**Exercise directions**
Could you reproduce all of the following entries exactly?

(Stored records)

══════════

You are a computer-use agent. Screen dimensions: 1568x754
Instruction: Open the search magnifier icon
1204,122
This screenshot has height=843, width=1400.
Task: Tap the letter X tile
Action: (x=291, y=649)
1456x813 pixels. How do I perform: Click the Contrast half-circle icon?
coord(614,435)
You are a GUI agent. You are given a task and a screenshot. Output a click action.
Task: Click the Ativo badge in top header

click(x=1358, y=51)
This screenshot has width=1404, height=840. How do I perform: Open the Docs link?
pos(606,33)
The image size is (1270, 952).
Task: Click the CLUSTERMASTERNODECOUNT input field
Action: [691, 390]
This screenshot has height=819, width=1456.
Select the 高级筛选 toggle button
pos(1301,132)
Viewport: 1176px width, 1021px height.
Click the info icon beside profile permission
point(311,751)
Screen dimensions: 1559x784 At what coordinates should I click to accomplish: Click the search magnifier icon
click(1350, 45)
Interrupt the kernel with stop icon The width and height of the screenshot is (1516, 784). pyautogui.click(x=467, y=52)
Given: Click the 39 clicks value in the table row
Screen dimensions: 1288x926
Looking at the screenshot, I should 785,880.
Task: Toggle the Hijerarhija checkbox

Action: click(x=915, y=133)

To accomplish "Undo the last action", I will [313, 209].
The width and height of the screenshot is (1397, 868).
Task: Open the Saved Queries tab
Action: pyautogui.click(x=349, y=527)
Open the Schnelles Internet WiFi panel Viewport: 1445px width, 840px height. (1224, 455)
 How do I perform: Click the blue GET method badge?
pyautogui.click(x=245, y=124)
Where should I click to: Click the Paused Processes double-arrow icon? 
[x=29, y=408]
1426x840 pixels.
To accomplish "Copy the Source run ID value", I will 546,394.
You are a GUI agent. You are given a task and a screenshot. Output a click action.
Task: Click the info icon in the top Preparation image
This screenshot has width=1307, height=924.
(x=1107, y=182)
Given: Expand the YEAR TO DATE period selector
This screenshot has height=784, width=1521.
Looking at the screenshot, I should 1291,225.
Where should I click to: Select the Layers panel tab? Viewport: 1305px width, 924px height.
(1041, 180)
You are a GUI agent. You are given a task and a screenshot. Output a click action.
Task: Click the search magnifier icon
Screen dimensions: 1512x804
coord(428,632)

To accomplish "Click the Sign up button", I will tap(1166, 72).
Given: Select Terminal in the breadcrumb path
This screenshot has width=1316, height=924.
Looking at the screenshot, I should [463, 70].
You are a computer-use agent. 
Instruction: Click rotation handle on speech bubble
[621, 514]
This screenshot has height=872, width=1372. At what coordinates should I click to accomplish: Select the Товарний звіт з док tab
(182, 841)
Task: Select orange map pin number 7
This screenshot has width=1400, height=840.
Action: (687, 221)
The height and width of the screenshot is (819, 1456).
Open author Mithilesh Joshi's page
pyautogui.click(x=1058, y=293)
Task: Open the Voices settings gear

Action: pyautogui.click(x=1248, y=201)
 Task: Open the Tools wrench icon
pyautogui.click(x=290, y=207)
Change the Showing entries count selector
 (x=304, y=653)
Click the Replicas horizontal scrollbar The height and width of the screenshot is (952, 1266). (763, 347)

══════════

**Exercise answer**
You are a computer-use agent. Screen dimensions: 1568x754
Instruction: Open the search magnifier icon
1204,122
This screenshot has height=843, width=1400.
Task: Tap the letter X tile
Action: (x=291, y=649)
1456x813 pixels. How do I perform: Click the Contrast half-circle icon?
coord(614,435)
You are a GUI agent. You are given a task and a screenshot. Output a click action.
Task: Click the Ativo badge in top header

click(x=1358, y=51)
This screenshot has width=1404, height=840. How do I perform: Open the Docs link?
pos(606,33)
The image size is (1270, 952).
Task: Click the CLUSTERMASTERNODECOUNT input field
Action: [691, 390]
This screenshot has height=819, width=1456.
Select the 高级筛选 toggle button
pos(1301,132)
Viewport: 1176px width, 1021px height.
Click the info icon beside profile permission
point(311,751)
Screen dimensions: 1559x784 At what coordinates should I click to accomplish: Click the search magnifier icon
click(1350, 45)
Interrupt the kernel with stop icon The width and height of the screenshot is (1516, 784). pyautogui.click(x=467, y=52)
Given: Click the 39 clicks value in the table row
Screen dimensions: 1288x926
Looking at the screenshot, I should 785,880.
Task: Toggle the Hijerarhija checkbox

Action: click(x=915, y=133)

To accomplish "Undo the last action", I will [313, 209].
The width and height of the screenshot is (1397, 868).
Task: Open the Saved Queries tab
Action: pyautogui.click(x=349, y=527)
Open the Schnelles Internet WiFi panel Viewport: 1445px width, 840px height. (1224, 455)
 How do I perform: Click the blue GET method badge?
pyautogui.click(x=245, y=124)
Where should I click to: Click the Paused Processes double-arrow icon? 
[x=29, y=408]
1426x840 pixels.
To accomplish "Copy the Source run ID value", I will 546,394.
You are a GUI agent. You are given a task and a screenshot. Output a click action.
Task: Click the info icon in the top Preparation image
This screenshot has width=1307, height=924.
(x=1107, y=182)
Given: Expand the YEAR TO DATE period selector
This screenshot has height=784, width=1521.
Looking at the screenshot, I should 1291,225.
Where should I click to: Select the Layers panel tab? Viewport: 1305px width, 924px height.
(1041, 180)
You are a GUI agent. You are given a task and a screenshot. Output a click action.
Task: Click the search magnifier icon
Screen dimensions: 1512x804
coord(428,632)

To accomplish "Click the Sign up button", I will tap(1166, 72).
Given: Select Terminal in the breadcrumb path
This screenshot has width=1316, height=924.
Looking at the screenshot, I should [463, 70].
You are a computer-use agent. 
Instruction: Click rotation handle on speech bubble
[621, 514]
This screenshot has height=872, width=1372. At what coordinates should I click to accomplish: Select the Товарний звіт з док tab
(182, 841)
Task: Select orange map pin number 7
This screenshot has width=1400, height=840.
Action: (687, 221)
The height and width of the screenshot is (819, 1456).
Open author Mithilesh Joshi's page
pyautogui.click(x=1058, y=293)
Task: Open the Voices settings gear

Action: pyautogui.click(x=1248, y=201)
 Task: Open the Tools wrench icon
pyautogui.click(x=290, y=207)
Change the Showing entries count selector
 (x=304, y=653)
Click the Replicas horizontal scrollbar The height and width of the screenshot is (952, 1266). (763, 347)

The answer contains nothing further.